Впрочем, есть и другая проблема: подчёркнутая дистанция между танцполом и пультом, помноженная на фирменную петербургскую угрюмость обеих сторон. Зачастую она создаёт атмосферу отчуждения, бетонную стену между пастором и его паствой. В Англии проблема нордического темперамента на танцполе решается карибской традицией балагура-эмси, создающего своими ритмичными прибаутками атмосферу почти домашней вечеринки. Весь хардкор-континуум (традиция английской клубной музыки от хардкор-хауса через джангл к дабстепу) пронизан этим ощущением подпольного сбора друзей — даже если вечеринка проходит в пяти минутах от Вестминстерского моста. В Петербурге, конечно, эмси неуместен. Не для веселья же собираемся, в конце-то концов.

 

 

Барокко, богема, «Боярский»

В Петербурге большая часть ночей на каком-то этапе для меня заканчивалась либо в «Мишке», либо в «Штакеншнайдере». В результате я провёл довольно много часов и там, и там. Это занятная ситуация, потому что они представляют собой два полюса того, что мне видится как настоящий петербургский клуб. 

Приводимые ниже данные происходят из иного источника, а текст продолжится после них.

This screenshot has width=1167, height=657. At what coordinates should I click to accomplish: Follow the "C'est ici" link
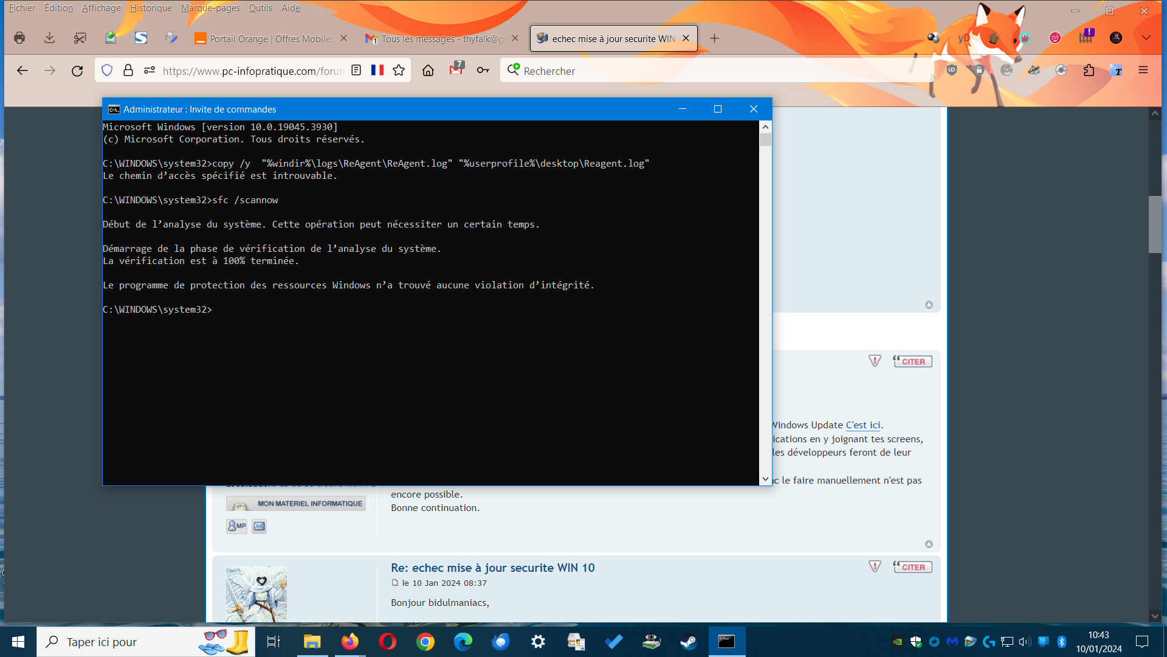point(862,425)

«Мишка» — это Питер европейский, но провинциальный; это, в лучших петровских традициях, наше окно в Стокгольм, Амстердам и какой-нибудь Франкфурт. Это «Боярские» за сто рублей и девятнадцатилетние диджеи, играющие на дешёвых пластмассовых контроллерах. Это хаус, хип-хоп и американская попса всё то, что белыми европейцами воспринимается как музыка веселья на комфортной грани умеренности и отрыва. «Мишка» — это питерское представительство «Новой танцевальности» с соответствующим костяком аудитории от 18 до 25, только вместо молодёжных трэпа и электрохауса там играют уже, в общем, классику белой адаптации чёрного веселья.

«Штакеншнайдер» находится с противоположной стороны спектра «питерскости». Это Петербург потерянной империи, Петербург Достоевского и Ахматовой. Это тёмная сырая лестница пространства «Архитектор». Пространство это, очевидно, названо в честь умственно отсталого человека, решившего превратить проход (ну натурально проход — длинное полутораметровое пространство от бара до пульта) в танцпол.

В «Штакеншнайдере», с его высокими меловыми потолками и осыпающимися барочными орнаментами, отлично проработана атмосфера бесконечного питерского декабря, монохромного невского холода. Единственное спасение от этого — нарочито нищенский богемный элитизм, переходящий в декаданс: «Выпьем, прекрасная незнакомка, вон в той парадной портвейна».

В России ценители обычно либо стоят, насупившись, в углу, либо тусуются
«со своими» около диджея и барменов

Там играет исключительно тёмное металлическое техно, изредка в моменты проблесков неуместной жизнерадостности переходящее в просто суровый тек-хаус. Публика в массе смотрит в пол и избегает зрительного контакта. В редких веселящихся по пустому взгляду и дешёвой косметике легко определяется молодёжь с окраин, очарованная «артистическим» образом клуба. Они, впрочем, обычно боятся танцевать и ограничиваются выпивкой и улюлюканьем. 

С танцами вообще получается довольно смешно. В стандартном варианте есть база аудитории (процентов семьдесят), которая, видимо, ходит в клубы раз в пару месяцев эдак с полуночи до двух. Они с опаской оглядываются по сторонам и ждут, пока тон зададут «ценители». Проблема в том, что в России ценители обычно либо стоят, насупившись, в углу, либо тусуются «со своими» около диджея и барменов. В итоге вечеринка не начинается, пока не появится кто-нибудь пьяный или обдолбанный. Причём очень часто (особенно когда танцпол маленький) она заканчивается, как только этот самый пьяный или обдолбанный покидает свой пост всеобщего аниматора.

Короче, питерская клубная жизнь — она как вся Россия. Немного корявая, иногда провальная, совсем не дружелюбная, но ух какая душевная. Когда я прихожу домой после клуба Bijou в Бостоне, я думаю: «Было здорово! Ну, теперь спать». Когда я возвращаюсь с Миллионной, у меня где-то в груди сидят Блок с Есениным и играют в русскую рулетку. Дёрнут по «Боярскому» — и давай барабан крутить.